Corso Umberto, called simply by locals ‘’Il Corso’’, is the very heart of the city where all can be seen practicing the very singular sport, cuttigghiu, which in local dialect means gossip. Don’t be surprised to be in center of attention of the Taorminesi walking along ‘’il Corso’’ where the facts and suspicions of both public and private lives are daily commented.


Once a refuge of hermits, the church of Madonna della Rocca, built in the twelfth century, rises on a small mountain overlooking Taormina which offers a marvelous view of Mount Etna. It owes its name to the rock in which it is carved and built. If the church is open you can reach the beautiful open space with a big cross that dominates Taormina.
Legend says that during a storm a shepherd with his flock hid inside the cave. He saw, in the crack of lightning, a lady with a baby in her arms. Frightened, he fled, leaving his sheep. He later returned and found a crack in the rock where there was left the shape of the lady with the baby.
The small cave became a place of pilgrimage for many believers who still today visit the church every third Sunday of September to celebrate the Madonna della Rocca.


The little island of Isola Bella – formerly called Santo Stefano – is connected to the mainland by a short sandy path, submerged or above sea-level depending on the tide. The island is landscaped with a series of small terraces linked by small stairways and pathways.

Lady Florence Trevelyan, bought Isola Bella, built a charming house and established a garden there that became the home of various sea birds.

After Florence’s death Isola Bella stayed in private hands until 1990 when it was taken over by the Regional Government of Sicily who designated it a Nature Reserve.


Castelmola is like an eagle’s nest clinging to a rock peak at an altitude of over 500 meters. It is a small but enchanting medieval city situated just above Taormina. From the scenic area of the castle you can admire the imposing Etna overlooking the Gulf of Naxos, the town of Taormina, and the coast of Calabria.

Castelmola has a network of tight charming step ways perfect for a relaxing walk. It is a wonderful experience to get lost between small stone houses where cats nap in the lazy Sicilian sun.

Don’t miss the bar San Giorgio (St George), founded in 1700 by monks who used it as a tavern. Many years later, Don Vincenzo Blandano turned it into one of the most typical bars of the town, where since 1907 he has collected in his ‘’guest book’’ signatures and thoughts of visitors, including those of some illustrious men of the twentieth century.
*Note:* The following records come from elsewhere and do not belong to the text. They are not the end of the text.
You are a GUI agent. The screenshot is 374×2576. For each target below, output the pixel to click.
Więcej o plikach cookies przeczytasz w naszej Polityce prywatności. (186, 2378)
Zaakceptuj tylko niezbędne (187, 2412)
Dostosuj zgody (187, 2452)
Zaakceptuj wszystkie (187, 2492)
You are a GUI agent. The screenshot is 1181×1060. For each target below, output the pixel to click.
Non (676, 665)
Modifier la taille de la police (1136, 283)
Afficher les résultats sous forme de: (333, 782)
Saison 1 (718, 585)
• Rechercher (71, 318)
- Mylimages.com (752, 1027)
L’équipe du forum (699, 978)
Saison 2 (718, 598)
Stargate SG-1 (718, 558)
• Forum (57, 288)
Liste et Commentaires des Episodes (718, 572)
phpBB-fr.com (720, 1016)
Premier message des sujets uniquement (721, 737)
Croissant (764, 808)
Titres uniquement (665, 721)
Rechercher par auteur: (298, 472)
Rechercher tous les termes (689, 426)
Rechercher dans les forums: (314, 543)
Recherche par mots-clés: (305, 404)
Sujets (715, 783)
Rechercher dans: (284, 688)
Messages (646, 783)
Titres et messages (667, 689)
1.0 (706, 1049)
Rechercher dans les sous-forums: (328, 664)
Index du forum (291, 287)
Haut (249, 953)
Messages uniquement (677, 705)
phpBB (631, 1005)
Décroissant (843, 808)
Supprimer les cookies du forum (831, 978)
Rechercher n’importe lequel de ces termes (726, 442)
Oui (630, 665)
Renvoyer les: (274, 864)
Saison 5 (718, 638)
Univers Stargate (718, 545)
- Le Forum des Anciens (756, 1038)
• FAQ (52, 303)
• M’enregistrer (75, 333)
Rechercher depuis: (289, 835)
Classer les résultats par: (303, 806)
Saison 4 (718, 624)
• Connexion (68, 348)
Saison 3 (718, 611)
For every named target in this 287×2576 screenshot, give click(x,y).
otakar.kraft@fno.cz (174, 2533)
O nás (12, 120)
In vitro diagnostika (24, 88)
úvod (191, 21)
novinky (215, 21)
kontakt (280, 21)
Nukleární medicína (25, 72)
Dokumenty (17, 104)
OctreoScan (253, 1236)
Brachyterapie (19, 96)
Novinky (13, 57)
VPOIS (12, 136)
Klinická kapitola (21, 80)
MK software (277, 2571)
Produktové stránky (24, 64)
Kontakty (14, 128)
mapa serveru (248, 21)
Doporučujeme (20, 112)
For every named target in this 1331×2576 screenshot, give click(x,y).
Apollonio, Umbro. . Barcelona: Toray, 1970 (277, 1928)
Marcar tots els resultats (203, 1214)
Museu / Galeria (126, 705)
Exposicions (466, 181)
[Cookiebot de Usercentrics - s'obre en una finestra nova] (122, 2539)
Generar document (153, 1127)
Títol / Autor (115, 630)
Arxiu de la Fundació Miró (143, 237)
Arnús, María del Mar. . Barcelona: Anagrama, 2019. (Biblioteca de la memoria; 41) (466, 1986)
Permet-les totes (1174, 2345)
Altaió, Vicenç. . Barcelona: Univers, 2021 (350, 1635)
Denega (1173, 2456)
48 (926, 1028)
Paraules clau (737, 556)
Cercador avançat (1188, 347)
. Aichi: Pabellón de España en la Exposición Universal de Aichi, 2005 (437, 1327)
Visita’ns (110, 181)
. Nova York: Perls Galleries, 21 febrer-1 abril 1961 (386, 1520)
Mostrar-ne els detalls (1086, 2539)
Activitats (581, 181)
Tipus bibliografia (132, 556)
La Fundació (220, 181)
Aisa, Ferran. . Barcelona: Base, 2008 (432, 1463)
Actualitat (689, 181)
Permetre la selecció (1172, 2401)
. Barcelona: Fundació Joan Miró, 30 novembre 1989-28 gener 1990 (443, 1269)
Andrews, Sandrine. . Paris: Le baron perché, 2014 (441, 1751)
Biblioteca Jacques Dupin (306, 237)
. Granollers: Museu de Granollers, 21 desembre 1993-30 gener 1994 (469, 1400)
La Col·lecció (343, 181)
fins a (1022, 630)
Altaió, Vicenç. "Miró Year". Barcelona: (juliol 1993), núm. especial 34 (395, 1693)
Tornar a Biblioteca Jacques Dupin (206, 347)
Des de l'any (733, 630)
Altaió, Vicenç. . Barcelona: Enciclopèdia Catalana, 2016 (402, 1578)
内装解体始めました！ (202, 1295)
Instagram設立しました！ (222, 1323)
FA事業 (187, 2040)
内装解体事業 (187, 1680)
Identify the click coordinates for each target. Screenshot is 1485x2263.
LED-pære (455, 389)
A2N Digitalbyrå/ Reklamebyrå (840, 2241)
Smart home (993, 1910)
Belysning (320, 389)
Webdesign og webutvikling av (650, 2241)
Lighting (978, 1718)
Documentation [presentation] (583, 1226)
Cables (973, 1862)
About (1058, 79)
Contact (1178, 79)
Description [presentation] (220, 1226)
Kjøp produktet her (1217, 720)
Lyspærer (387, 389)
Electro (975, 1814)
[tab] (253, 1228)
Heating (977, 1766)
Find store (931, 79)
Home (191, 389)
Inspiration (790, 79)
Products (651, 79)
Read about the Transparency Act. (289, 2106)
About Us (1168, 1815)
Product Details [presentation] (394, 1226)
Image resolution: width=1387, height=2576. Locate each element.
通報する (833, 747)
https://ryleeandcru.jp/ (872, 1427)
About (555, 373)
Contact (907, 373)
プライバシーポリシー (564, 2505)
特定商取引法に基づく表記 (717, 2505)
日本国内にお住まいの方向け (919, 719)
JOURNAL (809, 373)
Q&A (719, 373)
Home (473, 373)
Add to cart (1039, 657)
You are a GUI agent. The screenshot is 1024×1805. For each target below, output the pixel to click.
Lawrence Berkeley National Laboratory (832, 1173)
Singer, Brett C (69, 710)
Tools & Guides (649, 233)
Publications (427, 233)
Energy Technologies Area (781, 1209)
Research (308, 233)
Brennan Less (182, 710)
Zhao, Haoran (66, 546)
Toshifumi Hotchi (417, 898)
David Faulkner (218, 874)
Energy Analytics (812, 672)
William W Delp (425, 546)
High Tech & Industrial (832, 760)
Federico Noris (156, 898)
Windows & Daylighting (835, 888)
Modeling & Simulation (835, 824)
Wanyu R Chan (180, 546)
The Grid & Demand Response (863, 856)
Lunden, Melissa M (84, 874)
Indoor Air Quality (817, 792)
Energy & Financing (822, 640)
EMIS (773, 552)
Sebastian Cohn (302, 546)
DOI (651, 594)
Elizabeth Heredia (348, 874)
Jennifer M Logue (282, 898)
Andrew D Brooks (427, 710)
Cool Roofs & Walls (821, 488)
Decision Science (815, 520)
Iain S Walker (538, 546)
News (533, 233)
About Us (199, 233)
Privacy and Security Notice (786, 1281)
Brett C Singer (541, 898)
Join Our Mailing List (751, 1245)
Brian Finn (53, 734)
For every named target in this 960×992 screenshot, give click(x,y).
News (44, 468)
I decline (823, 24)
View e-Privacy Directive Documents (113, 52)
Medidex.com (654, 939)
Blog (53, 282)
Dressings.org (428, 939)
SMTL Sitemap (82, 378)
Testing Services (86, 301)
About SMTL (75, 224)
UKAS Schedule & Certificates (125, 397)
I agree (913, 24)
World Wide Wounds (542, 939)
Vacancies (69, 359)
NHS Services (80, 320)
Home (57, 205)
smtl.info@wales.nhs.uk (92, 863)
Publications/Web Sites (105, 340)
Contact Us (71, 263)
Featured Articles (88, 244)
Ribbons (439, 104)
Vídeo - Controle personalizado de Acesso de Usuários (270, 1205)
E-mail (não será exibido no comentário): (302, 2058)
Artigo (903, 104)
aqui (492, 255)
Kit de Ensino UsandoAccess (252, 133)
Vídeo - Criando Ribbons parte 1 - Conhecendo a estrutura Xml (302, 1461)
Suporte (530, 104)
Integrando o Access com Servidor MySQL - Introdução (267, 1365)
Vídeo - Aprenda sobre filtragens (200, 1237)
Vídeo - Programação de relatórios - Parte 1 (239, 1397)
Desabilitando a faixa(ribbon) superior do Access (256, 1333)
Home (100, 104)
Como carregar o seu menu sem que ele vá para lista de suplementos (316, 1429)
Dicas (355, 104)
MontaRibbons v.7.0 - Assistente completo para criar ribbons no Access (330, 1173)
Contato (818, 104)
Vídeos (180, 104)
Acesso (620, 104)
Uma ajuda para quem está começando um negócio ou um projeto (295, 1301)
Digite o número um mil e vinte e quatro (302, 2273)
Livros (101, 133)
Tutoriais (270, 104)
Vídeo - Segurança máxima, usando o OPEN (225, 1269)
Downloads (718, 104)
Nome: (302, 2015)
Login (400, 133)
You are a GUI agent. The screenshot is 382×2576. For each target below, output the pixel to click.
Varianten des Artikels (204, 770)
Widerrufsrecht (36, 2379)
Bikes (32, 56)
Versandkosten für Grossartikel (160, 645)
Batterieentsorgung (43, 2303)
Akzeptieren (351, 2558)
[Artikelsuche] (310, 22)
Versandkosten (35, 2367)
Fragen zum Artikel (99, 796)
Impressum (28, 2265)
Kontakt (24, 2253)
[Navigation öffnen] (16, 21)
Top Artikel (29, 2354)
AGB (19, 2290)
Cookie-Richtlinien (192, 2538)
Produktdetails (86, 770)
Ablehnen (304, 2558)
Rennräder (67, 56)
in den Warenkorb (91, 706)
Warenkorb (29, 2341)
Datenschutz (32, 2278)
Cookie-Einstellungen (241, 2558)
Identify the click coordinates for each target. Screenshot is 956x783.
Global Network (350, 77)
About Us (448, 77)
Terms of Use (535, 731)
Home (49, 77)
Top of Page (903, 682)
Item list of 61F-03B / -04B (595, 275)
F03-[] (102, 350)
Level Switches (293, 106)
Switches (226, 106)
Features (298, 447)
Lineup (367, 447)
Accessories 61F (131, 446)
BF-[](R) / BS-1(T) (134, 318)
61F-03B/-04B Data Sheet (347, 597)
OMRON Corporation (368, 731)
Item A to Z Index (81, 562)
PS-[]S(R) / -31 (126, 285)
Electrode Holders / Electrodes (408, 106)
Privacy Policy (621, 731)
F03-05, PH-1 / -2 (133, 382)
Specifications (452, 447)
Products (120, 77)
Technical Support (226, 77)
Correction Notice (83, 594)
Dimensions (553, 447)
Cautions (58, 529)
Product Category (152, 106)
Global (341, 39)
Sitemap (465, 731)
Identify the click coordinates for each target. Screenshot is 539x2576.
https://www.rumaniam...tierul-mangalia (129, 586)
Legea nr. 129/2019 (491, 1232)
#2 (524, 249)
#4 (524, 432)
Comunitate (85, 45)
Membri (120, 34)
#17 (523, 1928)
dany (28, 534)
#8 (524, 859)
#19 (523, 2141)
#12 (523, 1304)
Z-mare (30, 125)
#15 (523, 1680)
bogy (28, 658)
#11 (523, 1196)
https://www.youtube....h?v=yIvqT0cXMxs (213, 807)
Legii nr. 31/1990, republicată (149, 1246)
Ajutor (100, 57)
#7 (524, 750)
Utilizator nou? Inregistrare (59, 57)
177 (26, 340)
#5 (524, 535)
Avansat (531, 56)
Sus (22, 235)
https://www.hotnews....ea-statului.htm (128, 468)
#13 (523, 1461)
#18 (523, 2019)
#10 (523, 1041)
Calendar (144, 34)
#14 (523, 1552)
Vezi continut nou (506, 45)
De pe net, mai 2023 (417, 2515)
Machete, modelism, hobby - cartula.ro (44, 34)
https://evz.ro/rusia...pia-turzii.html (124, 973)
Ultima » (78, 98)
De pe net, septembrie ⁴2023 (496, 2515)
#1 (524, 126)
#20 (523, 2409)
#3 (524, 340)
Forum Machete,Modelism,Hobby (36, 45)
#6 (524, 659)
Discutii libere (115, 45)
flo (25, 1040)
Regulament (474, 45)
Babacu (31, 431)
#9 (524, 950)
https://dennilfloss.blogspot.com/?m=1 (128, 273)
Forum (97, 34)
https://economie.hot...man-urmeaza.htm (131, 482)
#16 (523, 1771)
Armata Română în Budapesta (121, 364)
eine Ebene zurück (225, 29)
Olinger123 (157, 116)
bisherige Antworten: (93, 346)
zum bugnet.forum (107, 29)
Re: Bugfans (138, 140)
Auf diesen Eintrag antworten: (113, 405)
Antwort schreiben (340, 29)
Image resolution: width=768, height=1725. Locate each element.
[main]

In the early years of the twentieth century between the various infusions prepared, Don Vincenzo, using the ancient techniques of Greek infusion, created the almond flavored wine that he called its “Blandanino”, a mysterious dark amber liquor made of different smells and tastes of his Sicily.


Mount Etna is the highest, most active, and most fascinating of the European volcanoes. From its top you can admire the blue of The Ionian Sea, the fire and the smoke that erupts from the main crater, and, for the most part of the year, the snowy white slopes.

It’s impossible to count the numerous activities of the volcano and even though she is in constant transformation she remains one of the most beautiful successes of landscapes on this planet. From coastal cultivation, to plains that pass through citrus, olive groves, and grape vineyards, Etna creates a harmonious space and landscape typical of a volcanic desert.

The Greek poet Pindar was one of the first to describe the eruption of Etna. For the ancient Greeks, Mount Etna was the laboratory of their god of fire Hephaestus, where he melted special tools: arms of Achilles, winged sandals of Hermes, or thunderbolts of Zeus.

Due to its history of recent activity and nearby population, Mount Etna has been designated a Decade Volcano by the United Nations. In June 2013, it was added to the list of UNESCO World Heritage Sites.